Alain Lapointe sait très bien que bien des jeunes n’auront pas saisi l’entièreté de son message. Il est cependant convaincu qu’ils finiront par comprendre, tôt ou tard. «Ça m’a pris des années avant de comprendre certains enseignements d’Yvon Paré», enchaîne-t-il.

Le président d’honneur est aujourd’hui à l’emploi de l’Université de Sherbrooke. Il est cependant encore très attaché à la région. Il n’a pas manqué de visiter sa mère avant de se rendre à l’école secondaire Le boisé pour la conférence de presse. Il doit célébrer l’anniversaire de sa sœur dans la région très bientôt également. L’ex-entraîneur suit aussi avec intérêt les Vulkins, évoluant désormais au sein de la troisième division du réseau collégial québécois. L’équipe a été éprouvée par de nombreuses difficultés sur le terrain au cours des dernières années.

«Ça me fait toujours mal de voir ça. J’ai plusieurs amis dans l’organisation qui travaillent très fort pour que ça fonctionne. Ce n’est pas d’hier que des gens travaillent d’arrache-pied. Je suis très redevable aux Yvon Paré et Michel Gervais, notamment, qui m’ont formé et m’ont permis de mettre l’épaule à la roue.

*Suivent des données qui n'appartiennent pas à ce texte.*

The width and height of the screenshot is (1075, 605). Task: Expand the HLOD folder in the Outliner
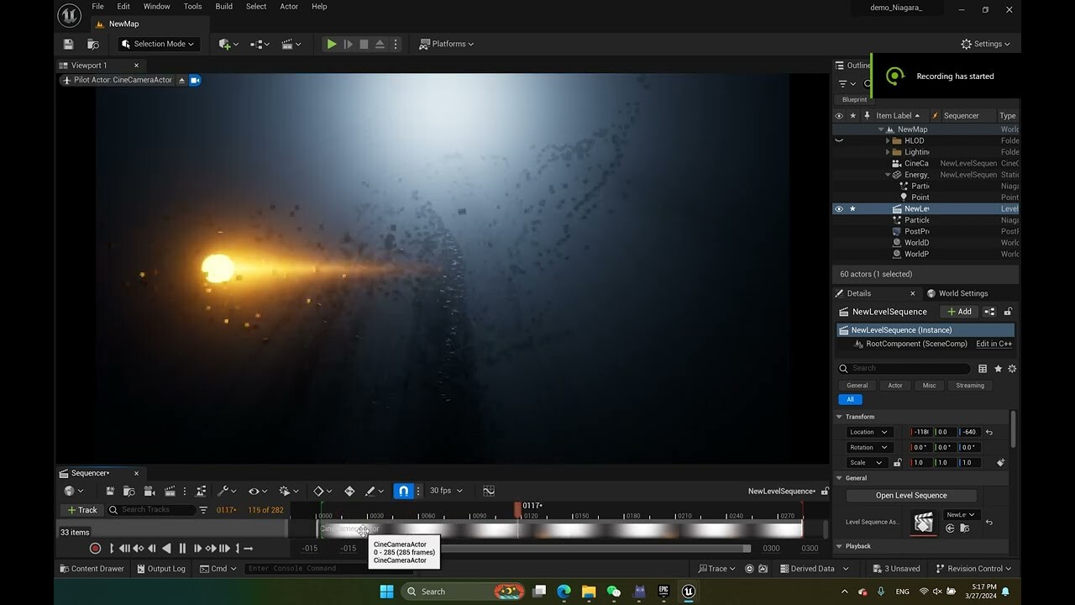[888, 141]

Tout ce que j’ai toujours souhaité, c’est que ça marche chez les Vulkins. Je ne ferai jamais l’erreur de jouer à la belle-mère en comparant mon époque à celle d’aujourd’hui, mais je suis confiant pour l’avenir. Il y a un virage qui a été entrepris. Les performances de l’équipe semblent plus respectables cette saison par rapport aux aspirations des Vulkins. J’en suis bien heureux», a-t-il commenté.

À cet égard, il rappelle que ses débuts avec le Vert et Or il y a quelques années n’ont pas été faciles. Il se souvient d’un revers de 100 à 0 contre le Rouge et Or de l’Université Laval lors de la première saison de l’histoire de l’équipe. La rencontre, comble de malheur, était diffusée en direct au petit écran. «J’ai été vacciné d’humilité pour le restant de ma vie. Seulement 24 mois plus tard, cependant, on a figuré dans le palmarès des 10 meilleures équipes au pays. Ça ne s’est pas fait instantanément, mais on a prouvé que c’est possible de remonter la pente. Tu prends ton bâton de pèlerin et tu convaincs ton monde un à un. Tu propages ton Évangile. Ça finit par payer», a-t-il conclu.